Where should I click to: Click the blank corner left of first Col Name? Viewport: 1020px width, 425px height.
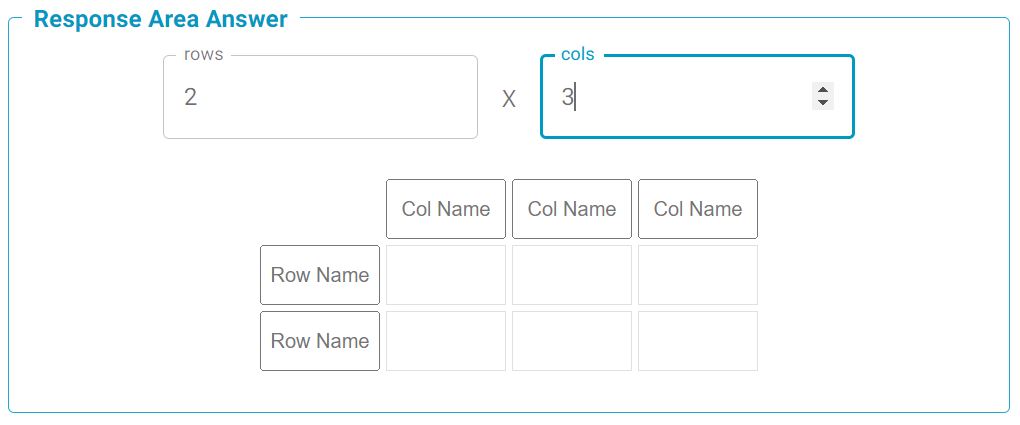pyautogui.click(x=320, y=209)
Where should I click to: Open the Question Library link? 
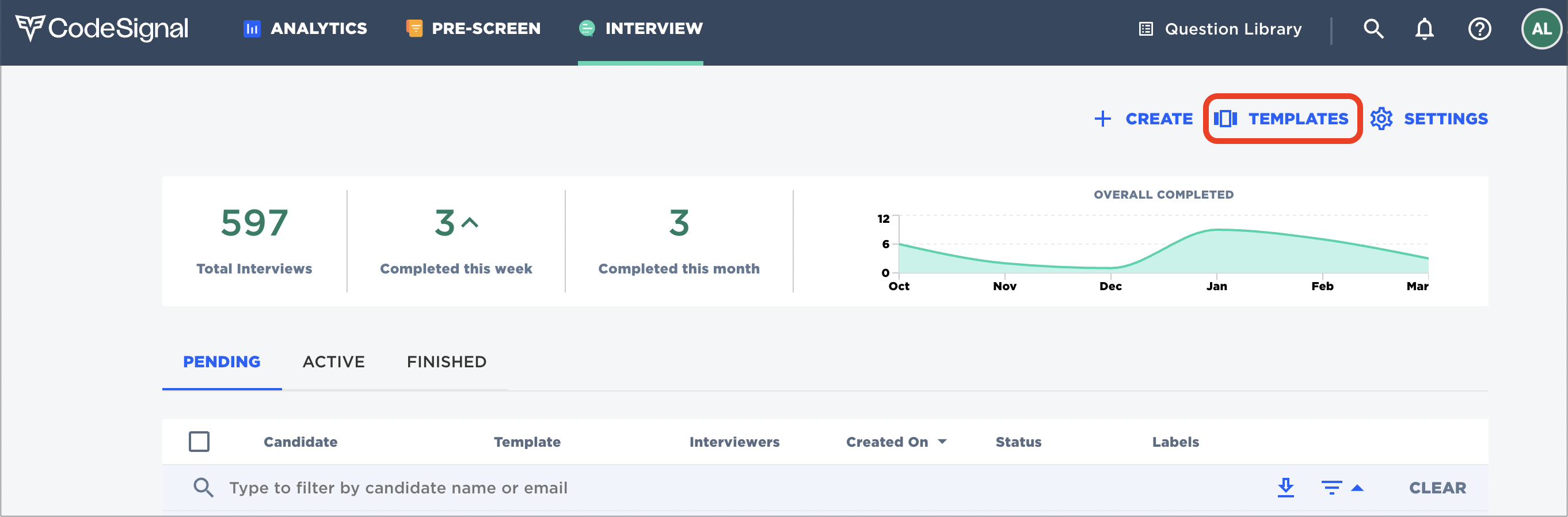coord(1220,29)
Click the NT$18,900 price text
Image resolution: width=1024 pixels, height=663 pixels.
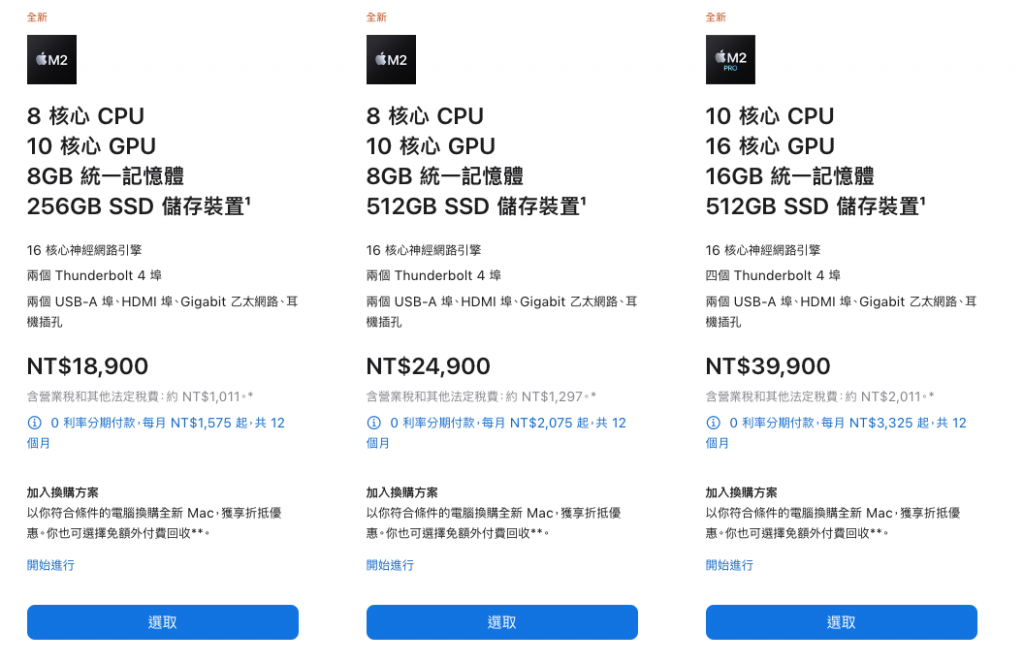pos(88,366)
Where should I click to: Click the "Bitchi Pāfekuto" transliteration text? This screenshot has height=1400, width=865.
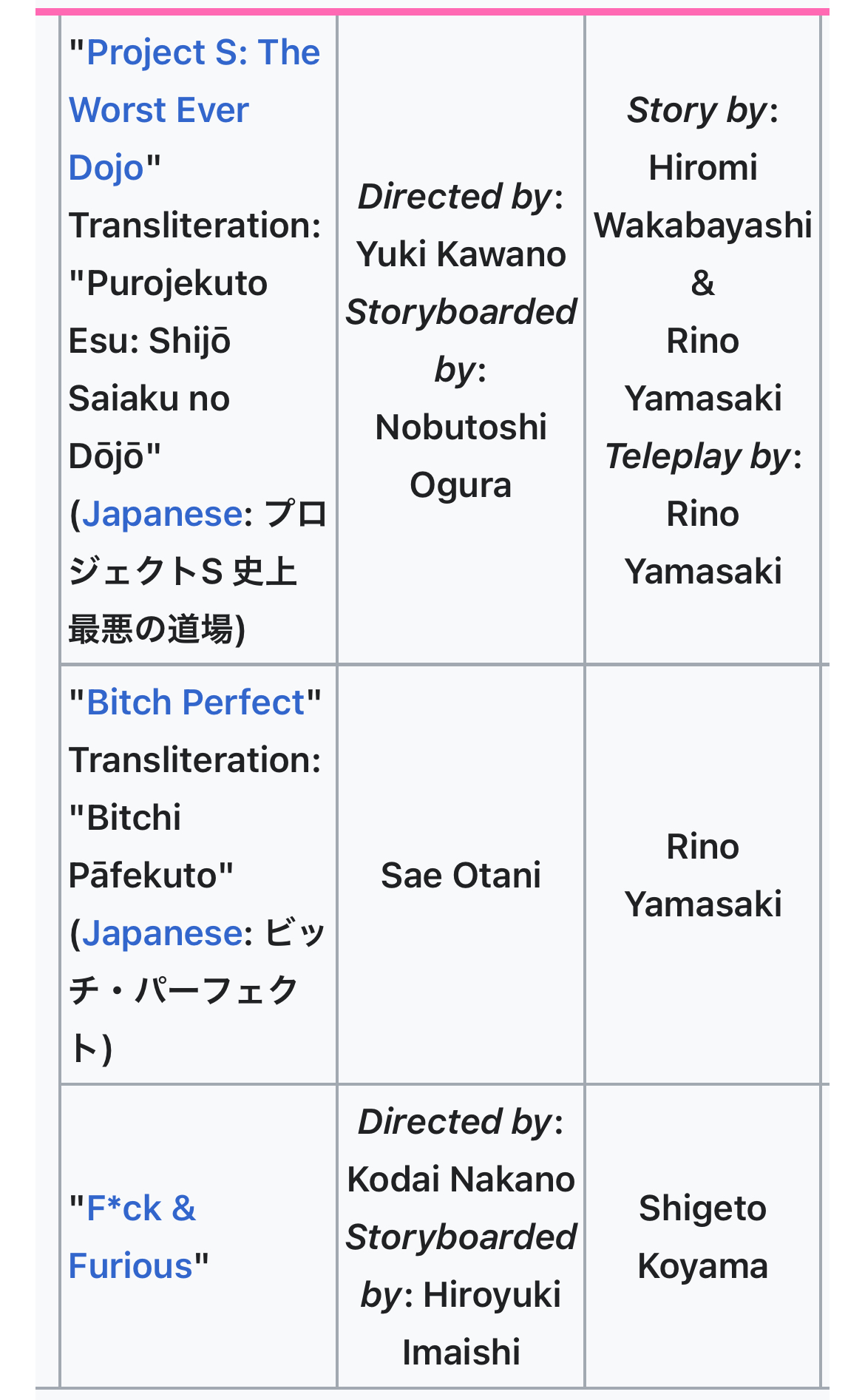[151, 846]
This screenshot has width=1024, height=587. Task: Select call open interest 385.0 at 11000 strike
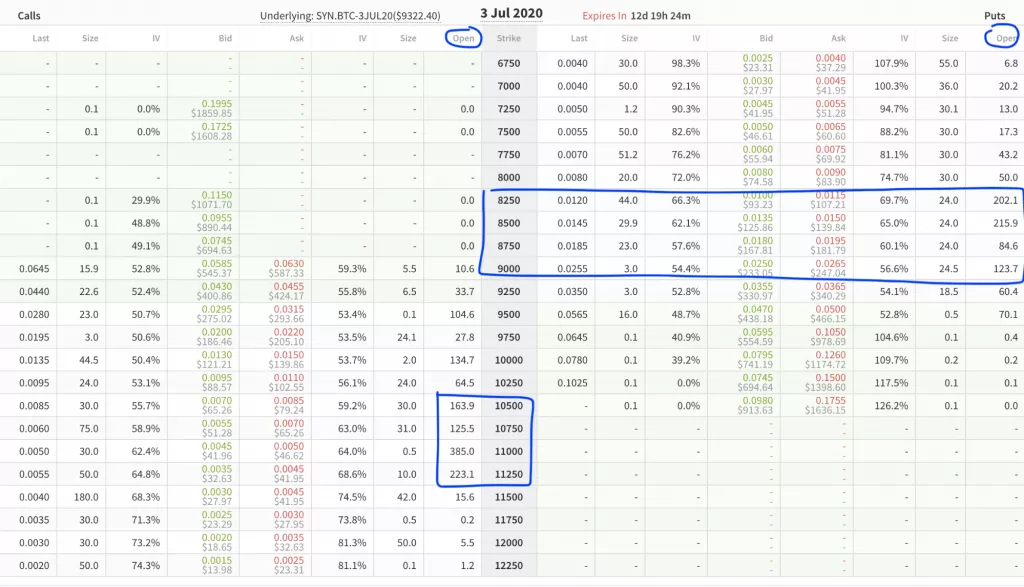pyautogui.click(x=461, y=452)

──────

## What is being asked
Every line above should be reproduced exactly, please, with no pictures included.

## Solution to this problem
Where should I click to: Click the blank corner left of first Col Name? Viewport: 1020px width, 425px height.
pyautogui.click(x=320, y=209)
Where should I click to: Open the Question Library link? 
coord(1220,29)
Click the NT$18,900 price text
Image resolution: width=1024 pixels, height=663 pixels.
pos(88,366)
Where should I click to: Click the "Bitchi Pāfekuto" transliteration text? This screenshot has height=1400, width=865.
[151, 846]
This screenshot has width=1024, height=587. Task: Select call open interest 385.0 at 11000 strike
pyautogui.click(x=461, y=452)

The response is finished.